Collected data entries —
___

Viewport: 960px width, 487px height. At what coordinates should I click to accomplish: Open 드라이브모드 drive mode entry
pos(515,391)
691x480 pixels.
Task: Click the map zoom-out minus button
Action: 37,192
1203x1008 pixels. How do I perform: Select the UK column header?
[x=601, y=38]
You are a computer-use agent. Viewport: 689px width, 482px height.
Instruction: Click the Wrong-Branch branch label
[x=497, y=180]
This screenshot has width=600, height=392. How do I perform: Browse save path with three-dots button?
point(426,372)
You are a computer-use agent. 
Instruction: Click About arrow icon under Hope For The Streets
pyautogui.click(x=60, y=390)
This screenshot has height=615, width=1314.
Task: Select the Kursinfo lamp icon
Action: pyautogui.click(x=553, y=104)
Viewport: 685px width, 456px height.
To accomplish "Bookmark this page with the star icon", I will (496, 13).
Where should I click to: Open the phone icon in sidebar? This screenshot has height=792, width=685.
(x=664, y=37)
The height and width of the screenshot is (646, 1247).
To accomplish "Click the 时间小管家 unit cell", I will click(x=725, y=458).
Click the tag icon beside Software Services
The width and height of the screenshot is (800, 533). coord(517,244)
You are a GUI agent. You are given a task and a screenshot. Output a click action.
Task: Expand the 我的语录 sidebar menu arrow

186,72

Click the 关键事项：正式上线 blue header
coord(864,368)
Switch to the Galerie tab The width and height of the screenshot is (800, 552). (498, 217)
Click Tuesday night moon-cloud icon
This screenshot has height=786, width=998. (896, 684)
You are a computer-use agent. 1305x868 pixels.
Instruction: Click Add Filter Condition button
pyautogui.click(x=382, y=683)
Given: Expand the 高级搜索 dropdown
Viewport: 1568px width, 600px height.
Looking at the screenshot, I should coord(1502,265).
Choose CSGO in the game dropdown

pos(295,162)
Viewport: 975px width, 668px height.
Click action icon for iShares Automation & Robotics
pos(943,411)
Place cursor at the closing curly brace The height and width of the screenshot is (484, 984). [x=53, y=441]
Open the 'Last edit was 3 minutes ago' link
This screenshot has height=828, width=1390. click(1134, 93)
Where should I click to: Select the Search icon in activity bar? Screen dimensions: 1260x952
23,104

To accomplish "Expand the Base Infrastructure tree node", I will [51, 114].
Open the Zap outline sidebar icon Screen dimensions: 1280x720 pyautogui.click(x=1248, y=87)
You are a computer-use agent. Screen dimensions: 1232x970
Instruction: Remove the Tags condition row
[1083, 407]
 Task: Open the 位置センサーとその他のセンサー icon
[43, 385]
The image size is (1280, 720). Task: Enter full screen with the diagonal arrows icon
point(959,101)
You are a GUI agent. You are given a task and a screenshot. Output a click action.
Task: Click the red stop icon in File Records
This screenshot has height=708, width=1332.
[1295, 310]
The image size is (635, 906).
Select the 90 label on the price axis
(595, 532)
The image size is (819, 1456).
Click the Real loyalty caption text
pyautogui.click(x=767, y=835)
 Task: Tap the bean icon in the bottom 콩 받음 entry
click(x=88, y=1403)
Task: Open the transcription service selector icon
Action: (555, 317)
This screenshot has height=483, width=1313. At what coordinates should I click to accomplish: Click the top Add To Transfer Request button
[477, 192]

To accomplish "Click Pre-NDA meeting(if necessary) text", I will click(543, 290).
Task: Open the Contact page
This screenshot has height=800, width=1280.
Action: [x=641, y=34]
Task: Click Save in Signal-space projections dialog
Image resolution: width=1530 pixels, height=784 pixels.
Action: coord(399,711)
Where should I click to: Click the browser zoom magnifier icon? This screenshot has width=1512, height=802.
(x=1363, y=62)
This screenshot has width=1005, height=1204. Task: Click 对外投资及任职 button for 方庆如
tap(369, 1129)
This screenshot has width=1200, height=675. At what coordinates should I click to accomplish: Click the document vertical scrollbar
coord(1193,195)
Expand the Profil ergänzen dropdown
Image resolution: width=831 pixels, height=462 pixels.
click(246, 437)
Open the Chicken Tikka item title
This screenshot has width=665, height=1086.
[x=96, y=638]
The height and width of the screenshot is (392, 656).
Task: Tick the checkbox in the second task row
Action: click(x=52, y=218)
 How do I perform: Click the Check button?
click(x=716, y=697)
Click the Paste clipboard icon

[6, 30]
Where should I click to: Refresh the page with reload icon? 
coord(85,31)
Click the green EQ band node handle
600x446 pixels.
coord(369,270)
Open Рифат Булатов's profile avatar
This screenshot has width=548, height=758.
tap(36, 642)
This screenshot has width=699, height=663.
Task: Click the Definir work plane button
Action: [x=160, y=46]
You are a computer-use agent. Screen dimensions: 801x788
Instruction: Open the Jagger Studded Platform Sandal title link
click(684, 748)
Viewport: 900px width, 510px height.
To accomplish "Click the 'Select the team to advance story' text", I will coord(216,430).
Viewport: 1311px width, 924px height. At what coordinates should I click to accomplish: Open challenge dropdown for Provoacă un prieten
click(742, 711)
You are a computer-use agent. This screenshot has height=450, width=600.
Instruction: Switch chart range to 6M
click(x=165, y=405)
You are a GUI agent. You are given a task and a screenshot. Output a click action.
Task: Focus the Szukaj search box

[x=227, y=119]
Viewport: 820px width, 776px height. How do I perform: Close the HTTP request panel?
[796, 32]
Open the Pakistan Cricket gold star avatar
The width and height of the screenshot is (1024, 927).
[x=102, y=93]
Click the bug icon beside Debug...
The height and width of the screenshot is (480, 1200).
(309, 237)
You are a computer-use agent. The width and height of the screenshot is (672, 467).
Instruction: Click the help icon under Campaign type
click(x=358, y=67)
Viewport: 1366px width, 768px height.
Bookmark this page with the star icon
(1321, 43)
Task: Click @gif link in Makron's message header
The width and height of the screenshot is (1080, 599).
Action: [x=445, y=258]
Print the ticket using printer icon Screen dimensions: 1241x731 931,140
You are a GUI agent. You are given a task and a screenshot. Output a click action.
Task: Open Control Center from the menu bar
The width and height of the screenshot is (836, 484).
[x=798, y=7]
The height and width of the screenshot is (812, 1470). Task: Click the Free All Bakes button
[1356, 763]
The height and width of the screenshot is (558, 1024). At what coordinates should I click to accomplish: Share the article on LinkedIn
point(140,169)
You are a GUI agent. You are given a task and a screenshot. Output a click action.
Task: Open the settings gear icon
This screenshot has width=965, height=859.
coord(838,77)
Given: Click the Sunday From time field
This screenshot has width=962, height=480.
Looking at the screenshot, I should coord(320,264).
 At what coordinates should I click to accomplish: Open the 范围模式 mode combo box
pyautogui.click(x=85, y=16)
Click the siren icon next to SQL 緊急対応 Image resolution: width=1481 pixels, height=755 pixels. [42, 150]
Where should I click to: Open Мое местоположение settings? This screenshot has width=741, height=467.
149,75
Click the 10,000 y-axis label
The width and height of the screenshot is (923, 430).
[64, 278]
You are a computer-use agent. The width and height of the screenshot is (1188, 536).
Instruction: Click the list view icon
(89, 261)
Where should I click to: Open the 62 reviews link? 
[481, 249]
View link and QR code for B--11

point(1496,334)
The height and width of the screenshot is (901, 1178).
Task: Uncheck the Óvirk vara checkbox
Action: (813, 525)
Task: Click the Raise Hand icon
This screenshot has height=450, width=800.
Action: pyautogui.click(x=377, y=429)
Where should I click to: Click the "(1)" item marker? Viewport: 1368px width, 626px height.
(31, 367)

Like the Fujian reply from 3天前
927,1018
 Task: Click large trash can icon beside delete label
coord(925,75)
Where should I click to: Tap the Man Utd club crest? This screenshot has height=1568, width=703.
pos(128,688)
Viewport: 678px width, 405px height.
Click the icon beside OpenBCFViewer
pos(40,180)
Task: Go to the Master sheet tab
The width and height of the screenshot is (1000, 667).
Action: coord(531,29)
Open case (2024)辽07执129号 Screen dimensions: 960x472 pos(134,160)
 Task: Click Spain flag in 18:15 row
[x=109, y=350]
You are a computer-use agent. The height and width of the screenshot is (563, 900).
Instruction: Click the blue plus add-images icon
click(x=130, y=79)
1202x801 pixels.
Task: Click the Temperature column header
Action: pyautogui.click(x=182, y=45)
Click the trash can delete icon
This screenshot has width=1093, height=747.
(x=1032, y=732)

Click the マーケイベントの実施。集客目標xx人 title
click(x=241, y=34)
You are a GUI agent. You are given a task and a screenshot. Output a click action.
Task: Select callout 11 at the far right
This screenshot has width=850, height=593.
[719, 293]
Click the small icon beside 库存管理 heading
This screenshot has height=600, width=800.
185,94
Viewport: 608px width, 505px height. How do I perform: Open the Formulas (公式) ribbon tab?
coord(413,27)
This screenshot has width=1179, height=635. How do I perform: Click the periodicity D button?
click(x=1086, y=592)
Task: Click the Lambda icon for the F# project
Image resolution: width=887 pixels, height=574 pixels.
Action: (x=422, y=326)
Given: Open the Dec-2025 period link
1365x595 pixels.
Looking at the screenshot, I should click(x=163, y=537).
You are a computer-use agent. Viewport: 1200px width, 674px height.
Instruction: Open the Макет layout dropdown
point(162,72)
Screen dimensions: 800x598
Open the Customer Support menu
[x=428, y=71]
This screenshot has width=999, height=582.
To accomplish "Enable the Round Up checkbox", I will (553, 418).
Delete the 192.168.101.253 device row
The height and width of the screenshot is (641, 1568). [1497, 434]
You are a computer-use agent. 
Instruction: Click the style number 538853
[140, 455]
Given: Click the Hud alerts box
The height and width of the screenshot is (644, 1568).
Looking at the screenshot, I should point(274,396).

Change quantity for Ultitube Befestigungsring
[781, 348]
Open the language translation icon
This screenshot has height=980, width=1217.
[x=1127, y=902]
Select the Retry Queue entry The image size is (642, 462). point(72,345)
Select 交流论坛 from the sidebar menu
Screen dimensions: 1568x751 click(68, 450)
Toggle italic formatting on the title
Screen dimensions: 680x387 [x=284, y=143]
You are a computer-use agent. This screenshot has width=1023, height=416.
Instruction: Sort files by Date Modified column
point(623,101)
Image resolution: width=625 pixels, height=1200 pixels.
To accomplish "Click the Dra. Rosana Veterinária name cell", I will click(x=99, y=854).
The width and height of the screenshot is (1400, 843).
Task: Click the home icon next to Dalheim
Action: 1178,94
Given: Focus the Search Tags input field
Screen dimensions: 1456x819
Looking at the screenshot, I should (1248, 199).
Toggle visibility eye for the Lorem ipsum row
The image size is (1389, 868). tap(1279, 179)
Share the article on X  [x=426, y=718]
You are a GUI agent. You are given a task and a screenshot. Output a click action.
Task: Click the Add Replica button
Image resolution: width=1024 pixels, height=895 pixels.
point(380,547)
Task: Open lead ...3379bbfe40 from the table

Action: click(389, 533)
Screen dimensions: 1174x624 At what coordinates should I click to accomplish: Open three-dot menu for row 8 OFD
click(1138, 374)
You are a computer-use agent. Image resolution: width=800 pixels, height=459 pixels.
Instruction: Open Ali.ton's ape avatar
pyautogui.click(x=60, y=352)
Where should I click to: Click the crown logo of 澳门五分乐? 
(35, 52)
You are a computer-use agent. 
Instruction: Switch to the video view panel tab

___

BRIEF —
Only lines containing the string "field" are needed. Pull each of them out of the records above.

WRITTEN REPLY —
Given: Click the Sunday From time field
Given: Focus the Search Tags input field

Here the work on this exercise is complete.